* [What to do]
Would it be possible to copy exactly the lines from the one containing "Select the red 86.67 price label" to the end of the entries, including both and nothing else?

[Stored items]
* * *

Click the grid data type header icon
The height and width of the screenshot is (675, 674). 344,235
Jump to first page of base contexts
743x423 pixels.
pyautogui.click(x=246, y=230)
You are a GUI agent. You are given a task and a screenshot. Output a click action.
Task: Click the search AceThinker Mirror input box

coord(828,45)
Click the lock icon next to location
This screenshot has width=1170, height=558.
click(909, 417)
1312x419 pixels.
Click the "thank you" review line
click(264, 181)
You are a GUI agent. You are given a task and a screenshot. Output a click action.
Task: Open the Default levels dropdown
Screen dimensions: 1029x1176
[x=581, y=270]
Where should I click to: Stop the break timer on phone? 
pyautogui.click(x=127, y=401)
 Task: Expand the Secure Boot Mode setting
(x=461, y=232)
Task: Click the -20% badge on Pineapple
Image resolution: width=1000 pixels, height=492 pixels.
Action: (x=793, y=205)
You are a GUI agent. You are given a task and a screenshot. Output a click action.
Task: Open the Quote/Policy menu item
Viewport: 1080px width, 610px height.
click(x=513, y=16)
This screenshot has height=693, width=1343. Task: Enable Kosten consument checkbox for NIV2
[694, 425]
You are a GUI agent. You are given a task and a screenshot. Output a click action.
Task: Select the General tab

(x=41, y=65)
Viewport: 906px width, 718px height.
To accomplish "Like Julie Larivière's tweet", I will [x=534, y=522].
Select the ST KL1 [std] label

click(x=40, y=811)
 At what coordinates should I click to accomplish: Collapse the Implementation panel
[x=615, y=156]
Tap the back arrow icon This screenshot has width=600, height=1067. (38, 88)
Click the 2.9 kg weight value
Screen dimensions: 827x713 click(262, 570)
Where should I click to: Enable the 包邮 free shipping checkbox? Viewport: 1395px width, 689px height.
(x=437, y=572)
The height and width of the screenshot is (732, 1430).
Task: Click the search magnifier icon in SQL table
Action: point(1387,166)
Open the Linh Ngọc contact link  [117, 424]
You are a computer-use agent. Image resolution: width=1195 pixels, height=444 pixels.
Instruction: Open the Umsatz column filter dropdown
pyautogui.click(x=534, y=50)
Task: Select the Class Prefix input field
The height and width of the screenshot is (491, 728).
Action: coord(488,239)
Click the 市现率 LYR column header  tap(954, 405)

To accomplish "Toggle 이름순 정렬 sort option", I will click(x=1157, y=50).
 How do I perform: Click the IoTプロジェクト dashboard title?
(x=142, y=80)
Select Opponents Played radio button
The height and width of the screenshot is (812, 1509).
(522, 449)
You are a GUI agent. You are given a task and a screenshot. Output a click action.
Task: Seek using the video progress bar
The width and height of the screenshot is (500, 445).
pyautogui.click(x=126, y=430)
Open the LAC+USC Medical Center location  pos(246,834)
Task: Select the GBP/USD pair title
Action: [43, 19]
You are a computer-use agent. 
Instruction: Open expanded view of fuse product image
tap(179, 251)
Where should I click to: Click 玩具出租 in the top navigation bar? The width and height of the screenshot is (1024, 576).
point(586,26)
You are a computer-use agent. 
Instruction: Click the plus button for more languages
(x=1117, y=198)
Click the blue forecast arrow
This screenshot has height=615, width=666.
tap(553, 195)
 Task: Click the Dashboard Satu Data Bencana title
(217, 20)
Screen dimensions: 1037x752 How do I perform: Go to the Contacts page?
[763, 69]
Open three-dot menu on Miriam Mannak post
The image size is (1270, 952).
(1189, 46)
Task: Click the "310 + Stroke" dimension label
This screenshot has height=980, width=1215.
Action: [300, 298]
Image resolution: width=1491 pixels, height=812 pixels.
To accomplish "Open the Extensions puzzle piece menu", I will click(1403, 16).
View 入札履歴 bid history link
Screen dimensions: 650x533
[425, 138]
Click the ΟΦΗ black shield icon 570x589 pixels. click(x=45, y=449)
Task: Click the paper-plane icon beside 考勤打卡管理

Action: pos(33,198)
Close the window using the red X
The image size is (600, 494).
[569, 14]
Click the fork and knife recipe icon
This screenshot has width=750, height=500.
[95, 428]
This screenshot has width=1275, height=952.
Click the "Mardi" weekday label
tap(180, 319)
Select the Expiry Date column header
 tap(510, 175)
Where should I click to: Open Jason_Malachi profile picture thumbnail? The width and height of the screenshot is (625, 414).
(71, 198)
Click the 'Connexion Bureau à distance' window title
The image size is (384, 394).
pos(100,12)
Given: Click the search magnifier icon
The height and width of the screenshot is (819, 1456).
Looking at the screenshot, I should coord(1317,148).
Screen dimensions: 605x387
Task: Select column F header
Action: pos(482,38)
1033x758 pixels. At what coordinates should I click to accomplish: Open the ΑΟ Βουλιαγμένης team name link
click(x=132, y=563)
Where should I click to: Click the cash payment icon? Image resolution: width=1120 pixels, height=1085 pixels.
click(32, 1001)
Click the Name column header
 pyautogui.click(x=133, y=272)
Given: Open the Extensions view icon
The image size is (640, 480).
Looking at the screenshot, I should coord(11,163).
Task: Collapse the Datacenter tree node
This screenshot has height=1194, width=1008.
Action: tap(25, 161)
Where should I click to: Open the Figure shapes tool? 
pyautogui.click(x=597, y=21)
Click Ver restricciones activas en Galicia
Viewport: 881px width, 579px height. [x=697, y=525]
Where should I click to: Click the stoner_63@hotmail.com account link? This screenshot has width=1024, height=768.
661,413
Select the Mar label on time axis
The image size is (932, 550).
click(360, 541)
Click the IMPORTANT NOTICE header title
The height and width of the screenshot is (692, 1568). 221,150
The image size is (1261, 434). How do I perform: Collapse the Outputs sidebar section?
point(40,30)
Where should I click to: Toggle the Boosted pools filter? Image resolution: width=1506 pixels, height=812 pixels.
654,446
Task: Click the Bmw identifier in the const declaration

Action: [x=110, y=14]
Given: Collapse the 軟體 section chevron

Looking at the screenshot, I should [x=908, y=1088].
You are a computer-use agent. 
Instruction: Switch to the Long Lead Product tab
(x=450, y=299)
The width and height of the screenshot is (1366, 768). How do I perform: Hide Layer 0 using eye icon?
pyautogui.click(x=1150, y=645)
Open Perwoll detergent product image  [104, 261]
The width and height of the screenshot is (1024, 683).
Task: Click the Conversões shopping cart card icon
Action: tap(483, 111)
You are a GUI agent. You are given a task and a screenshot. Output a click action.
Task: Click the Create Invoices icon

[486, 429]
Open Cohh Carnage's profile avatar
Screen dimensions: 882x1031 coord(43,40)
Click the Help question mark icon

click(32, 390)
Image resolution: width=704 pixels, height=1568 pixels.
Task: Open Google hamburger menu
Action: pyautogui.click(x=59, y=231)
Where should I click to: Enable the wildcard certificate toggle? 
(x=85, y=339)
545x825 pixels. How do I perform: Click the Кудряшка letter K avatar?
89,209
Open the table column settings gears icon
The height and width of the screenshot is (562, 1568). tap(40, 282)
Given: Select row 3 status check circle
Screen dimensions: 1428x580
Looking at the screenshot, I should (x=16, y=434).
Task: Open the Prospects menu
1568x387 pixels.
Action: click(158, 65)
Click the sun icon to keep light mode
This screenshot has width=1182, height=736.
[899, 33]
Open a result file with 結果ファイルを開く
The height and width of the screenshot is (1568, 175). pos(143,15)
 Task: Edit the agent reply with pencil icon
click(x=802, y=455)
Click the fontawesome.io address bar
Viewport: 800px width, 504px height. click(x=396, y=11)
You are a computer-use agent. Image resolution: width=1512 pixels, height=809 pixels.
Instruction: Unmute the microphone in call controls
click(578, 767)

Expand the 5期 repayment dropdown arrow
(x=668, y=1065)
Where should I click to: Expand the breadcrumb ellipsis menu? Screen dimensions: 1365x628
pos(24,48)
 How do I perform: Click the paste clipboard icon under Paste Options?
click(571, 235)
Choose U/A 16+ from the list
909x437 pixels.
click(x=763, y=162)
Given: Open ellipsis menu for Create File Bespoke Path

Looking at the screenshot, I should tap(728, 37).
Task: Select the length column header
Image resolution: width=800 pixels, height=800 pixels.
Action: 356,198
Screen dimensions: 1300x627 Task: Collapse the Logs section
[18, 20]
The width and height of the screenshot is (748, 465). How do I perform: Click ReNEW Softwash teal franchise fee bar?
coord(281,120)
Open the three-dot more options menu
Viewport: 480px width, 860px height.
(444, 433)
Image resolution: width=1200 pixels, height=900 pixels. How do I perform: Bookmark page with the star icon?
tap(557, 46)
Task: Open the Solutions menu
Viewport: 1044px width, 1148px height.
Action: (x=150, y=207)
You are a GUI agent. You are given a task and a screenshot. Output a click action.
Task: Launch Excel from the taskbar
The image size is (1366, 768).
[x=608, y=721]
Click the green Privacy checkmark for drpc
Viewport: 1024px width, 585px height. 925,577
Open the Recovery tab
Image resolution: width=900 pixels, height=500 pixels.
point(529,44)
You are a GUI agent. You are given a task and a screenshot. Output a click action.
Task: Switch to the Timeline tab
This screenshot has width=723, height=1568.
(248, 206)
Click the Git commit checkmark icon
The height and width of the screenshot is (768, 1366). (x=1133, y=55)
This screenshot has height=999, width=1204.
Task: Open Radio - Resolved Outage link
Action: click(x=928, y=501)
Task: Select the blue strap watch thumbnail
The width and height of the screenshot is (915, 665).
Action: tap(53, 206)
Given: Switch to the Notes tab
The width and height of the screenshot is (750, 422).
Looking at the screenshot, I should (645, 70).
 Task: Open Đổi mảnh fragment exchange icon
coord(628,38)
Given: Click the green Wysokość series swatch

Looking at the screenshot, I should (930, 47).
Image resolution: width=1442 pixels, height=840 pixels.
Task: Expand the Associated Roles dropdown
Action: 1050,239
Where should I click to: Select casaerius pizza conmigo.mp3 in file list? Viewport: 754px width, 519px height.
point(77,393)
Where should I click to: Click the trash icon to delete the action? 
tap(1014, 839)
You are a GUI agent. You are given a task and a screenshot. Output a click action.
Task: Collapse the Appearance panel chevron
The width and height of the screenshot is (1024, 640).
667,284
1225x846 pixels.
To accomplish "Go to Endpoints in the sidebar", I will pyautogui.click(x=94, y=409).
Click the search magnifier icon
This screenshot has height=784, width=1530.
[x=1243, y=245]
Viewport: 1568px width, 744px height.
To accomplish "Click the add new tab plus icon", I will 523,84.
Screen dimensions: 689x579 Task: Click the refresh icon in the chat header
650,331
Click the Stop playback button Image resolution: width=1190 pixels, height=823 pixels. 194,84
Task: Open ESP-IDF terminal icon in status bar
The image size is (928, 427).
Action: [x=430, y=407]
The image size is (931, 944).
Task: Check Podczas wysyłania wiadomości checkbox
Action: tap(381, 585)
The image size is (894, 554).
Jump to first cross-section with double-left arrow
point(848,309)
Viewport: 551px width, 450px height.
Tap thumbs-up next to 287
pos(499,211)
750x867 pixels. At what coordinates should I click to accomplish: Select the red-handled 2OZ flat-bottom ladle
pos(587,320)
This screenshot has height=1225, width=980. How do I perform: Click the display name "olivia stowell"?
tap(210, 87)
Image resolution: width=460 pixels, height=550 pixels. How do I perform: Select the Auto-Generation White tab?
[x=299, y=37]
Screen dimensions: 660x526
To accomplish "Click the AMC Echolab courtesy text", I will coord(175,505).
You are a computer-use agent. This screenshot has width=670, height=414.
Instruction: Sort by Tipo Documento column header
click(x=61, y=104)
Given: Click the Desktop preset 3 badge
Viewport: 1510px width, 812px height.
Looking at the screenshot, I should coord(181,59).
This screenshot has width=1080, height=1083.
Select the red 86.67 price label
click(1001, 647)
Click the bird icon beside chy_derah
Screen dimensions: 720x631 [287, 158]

* * *

* [Task answer]
Select the red 86.67 price label
click(1001, 647)
Click the bird icon beside chy_derah
Screen dimensions: 720x631 [287, 158]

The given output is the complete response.